In [1]:
import numpy as np
import pandas as pd
df = pd.read_csv('news.csv')
df = df.drop(df.columns[0],axis=1)
df['news'] = df['title'] + ' ' + df['text']
convert_to_binary = {'REAL':1,'FAKE':0}
df['label'] = df['label'].map(convert_to_binary)
df = df.drop([df.columns[0],df.columns[1]],axis=1)
df = df.reindex(columns=['news','label'])

import nltk
from nltk.tokenize import word_tokenize
from nltk.corpus import stopwords
from nltk.stem import WordNetLemmatizer

import re

# Creating a list of stopwords (common words which are not important to the overall meaning of the article).
stop_words = stopwords.words('english')
stop_words.extend(['the','it','in'])

# Lemmatization is the process of reducing words to their basic form, e.g. dogs->dog, running->run.
WNL = WordNetLemmatizer()

# We now iterate through each article in the dataset.
for index, row in df.iterrows():
    filtered_article = ''
    article = row['news']
    # Removing all punctuation using RegEx.
    article = re.sub(r'[^\w\s]', '', article)
    # Tokenization: changing the article from one continuous string to a list of tokens (words).
    words = [word.lower() for word in nltk.word_tokenize(article)]
    # Removing stopwords.
    words = [word for word in words if not word in stop_words]
    # Lemmatization and concatenating the words back into a single string.
    words_lemmatized = []
    for word in words:
        if word == 'us':
            words_lemmatized.append(word)
        else:
            words_lemmatized.append(WNL.lemmatize(word))
    filtered_article = " ".join([word for word in words_lemmatized])
    
    # Replace the article with the new filtered version.
    df.loc[index, 'news'] = filtered_article
    
df_input = df['news']
df_output = df['label']

from sklearn.feature_extraction.text import TfidfVectorizer
vectorizer = TfidfVectorizer()
tf_idf_matrix = vectorizer.fit_transform(df_input)

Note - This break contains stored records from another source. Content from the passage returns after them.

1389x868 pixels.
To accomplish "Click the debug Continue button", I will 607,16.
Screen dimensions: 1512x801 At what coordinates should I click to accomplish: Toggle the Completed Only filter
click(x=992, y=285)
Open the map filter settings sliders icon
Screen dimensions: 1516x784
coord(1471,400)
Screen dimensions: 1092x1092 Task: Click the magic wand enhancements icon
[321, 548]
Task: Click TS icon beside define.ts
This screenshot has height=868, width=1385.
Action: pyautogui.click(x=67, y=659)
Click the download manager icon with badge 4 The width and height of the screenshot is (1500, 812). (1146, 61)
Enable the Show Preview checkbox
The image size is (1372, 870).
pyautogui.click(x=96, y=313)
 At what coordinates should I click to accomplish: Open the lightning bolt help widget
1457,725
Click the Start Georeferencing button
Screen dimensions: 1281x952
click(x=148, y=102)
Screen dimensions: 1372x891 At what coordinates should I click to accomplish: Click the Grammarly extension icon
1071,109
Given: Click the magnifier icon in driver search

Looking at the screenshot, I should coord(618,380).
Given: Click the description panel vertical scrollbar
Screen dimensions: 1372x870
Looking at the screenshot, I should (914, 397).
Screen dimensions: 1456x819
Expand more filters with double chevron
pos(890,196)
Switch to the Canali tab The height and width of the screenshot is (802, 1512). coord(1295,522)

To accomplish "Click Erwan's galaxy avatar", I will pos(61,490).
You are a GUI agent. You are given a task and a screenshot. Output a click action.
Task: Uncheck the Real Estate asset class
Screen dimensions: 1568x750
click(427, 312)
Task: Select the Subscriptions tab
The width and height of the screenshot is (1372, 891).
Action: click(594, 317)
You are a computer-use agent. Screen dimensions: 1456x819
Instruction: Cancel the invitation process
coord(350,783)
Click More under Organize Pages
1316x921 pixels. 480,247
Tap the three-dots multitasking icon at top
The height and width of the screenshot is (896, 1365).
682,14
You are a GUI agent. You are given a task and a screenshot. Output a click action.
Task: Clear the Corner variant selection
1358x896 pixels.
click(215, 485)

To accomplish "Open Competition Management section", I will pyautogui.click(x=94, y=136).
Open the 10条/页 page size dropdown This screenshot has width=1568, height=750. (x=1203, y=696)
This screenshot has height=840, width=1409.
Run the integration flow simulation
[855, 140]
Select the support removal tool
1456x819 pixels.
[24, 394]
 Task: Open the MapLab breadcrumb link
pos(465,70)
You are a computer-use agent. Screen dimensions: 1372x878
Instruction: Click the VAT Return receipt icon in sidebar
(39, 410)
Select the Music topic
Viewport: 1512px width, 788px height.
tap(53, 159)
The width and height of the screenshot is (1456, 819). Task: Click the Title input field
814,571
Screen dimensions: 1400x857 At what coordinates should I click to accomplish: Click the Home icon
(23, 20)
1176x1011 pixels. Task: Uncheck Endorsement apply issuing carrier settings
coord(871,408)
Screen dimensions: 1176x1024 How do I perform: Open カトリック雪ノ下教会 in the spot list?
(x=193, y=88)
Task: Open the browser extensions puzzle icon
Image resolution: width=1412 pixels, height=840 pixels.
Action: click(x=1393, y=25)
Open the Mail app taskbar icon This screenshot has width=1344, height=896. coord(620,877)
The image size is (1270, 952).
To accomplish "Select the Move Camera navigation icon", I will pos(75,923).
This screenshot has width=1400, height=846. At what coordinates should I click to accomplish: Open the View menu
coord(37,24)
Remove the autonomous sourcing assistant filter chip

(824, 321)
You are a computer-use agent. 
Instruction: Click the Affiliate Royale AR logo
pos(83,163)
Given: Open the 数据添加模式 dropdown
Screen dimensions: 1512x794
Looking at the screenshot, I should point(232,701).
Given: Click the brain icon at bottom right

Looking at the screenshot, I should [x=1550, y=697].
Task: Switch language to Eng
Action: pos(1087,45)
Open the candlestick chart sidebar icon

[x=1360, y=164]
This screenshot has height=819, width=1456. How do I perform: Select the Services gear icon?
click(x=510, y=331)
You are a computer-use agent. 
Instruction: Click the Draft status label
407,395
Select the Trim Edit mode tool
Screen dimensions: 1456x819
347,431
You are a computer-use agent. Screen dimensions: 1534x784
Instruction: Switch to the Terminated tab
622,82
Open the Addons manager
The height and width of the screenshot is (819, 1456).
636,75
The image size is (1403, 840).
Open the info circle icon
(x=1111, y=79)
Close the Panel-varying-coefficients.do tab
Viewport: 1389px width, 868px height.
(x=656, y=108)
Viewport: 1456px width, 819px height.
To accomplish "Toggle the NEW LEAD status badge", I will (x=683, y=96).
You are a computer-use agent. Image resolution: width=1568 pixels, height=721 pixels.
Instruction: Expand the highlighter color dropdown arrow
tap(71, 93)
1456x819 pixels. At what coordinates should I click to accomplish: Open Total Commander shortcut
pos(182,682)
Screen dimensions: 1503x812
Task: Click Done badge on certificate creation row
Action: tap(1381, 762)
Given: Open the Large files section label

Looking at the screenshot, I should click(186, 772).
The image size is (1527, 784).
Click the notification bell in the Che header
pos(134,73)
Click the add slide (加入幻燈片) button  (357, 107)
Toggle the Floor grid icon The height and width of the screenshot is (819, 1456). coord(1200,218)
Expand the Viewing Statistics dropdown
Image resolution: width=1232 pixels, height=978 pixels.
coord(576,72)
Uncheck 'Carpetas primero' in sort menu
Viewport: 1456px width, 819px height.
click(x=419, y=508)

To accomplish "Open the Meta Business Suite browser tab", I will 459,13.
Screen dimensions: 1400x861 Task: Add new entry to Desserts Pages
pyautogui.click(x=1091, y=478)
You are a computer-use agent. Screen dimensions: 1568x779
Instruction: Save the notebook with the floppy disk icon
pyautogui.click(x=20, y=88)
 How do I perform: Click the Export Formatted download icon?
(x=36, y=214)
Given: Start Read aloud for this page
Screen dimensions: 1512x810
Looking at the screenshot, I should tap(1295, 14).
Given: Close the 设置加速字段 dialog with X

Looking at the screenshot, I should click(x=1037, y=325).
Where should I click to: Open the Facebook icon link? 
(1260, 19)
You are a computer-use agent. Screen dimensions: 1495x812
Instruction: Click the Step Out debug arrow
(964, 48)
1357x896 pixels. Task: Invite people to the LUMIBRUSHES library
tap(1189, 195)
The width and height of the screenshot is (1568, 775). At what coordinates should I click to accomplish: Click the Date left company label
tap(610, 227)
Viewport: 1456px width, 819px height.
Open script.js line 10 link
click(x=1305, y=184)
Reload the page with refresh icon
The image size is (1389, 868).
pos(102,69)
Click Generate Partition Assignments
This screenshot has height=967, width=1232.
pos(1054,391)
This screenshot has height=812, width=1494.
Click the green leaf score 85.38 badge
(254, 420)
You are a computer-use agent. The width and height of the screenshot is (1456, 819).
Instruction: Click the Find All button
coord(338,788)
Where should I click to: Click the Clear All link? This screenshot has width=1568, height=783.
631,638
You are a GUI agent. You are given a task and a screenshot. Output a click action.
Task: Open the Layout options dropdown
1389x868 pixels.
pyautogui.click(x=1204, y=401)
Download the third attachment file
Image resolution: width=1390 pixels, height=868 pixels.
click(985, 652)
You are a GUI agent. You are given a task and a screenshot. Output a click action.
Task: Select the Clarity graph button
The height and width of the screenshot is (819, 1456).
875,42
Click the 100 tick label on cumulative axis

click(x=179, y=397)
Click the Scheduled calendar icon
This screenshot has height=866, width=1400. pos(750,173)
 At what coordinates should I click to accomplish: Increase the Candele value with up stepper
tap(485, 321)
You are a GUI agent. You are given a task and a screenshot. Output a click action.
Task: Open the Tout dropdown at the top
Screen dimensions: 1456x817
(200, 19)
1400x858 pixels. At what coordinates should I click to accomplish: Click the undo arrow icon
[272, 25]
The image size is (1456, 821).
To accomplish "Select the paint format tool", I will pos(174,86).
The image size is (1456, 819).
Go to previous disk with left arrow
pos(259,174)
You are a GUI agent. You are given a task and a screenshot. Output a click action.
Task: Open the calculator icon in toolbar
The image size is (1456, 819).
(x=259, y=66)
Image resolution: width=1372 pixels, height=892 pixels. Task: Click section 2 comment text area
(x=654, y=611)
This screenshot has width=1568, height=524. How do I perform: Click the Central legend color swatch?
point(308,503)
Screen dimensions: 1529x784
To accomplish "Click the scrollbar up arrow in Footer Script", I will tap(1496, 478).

x = tf_idf_matrix.toarray()
labels = df_output.values

In [2]:
# setting random seed (for consistent results & choosing operating system)

from numpy.random import seed
from tensorflow.random import set_seed
seed(0)
set_seed(0)
import os
os.environ['TF_DETERMINISTIC_OPS'] = '1'

In [3]:
# 'hot encoding' the data (go from binary 0 or 1 to [1,0] and [0,1] respectively)

from keras.utils import to_categorical
print("example point's binary outcome:", labels[100])
labels = to_categorical(labels)
print("same example point's one hot encoded vector:", labels[100])

example point's binary outcome: 1
same example point's one hot encoded vector: [0. 1.]


In [4]:
# splitting the data into a training data set (60%), a validation data set (20%) and a test data set (20%) 

from sklearn.model_selection import train_test_split

x_train, x_test, y_train, y_test = train_test_split(x, labels, test_size=0.2)
x_train, x_val, y_train, y_val = train_test_split(x_train, y_train, test_size=0.25)

In [5]:
# scaling the training and validation data features. Removes mean and makes the datas variance = 1. 
# learns the correct transformation on the training data and then applies to the test data.

from sklearn.preprocessing import StandardScaler

scaler = StandardScaler()
x_train = scaler.fit_transform(x_train)

x_val = scaler.transform(x_val)
x_test = scaler.transform(x_test)

In [7]:
np.save('X_train',x_train)
np.save('Y_train',y_train)
np.save('X_val',x_val)
np.save('Y_val',y_val)
np.save('X_test',x_test)
np.save('Y_test',y_test)